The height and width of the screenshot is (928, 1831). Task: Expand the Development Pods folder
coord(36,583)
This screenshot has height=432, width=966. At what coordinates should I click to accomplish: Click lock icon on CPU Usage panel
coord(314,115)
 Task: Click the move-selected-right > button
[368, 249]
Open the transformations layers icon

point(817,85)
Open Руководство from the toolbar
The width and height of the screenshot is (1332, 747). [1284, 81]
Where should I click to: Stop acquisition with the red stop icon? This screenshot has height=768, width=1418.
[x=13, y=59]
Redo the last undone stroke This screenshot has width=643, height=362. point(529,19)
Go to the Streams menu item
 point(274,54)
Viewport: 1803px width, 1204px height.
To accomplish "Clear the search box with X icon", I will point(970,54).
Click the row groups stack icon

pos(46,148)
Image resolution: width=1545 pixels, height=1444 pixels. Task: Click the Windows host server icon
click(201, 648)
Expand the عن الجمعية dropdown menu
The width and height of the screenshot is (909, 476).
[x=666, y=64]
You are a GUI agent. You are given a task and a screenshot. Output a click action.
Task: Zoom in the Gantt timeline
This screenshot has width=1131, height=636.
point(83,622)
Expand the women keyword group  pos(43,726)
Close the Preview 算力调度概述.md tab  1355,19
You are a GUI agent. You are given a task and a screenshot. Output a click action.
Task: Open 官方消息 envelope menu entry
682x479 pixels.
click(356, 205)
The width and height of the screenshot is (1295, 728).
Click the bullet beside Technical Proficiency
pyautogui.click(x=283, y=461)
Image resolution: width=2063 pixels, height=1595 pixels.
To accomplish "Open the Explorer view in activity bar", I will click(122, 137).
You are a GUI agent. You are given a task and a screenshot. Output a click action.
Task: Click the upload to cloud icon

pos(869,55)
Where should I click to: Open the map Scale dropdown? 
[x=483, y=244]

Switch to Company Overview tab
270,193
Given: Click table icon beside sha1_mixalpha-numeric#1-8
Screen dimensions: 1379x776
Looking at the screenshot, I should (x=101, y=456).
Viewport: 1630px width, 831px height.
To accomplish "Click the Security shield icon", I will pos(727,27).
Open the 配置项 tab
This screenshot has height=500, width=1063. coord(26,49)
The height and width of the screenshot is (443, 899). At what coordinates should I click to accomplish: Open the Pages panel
------------------------------------------------
Problem description - If a line of the data contains the word "Viewport", count it; say how many such lines there are and nothing else.

Written reply - 2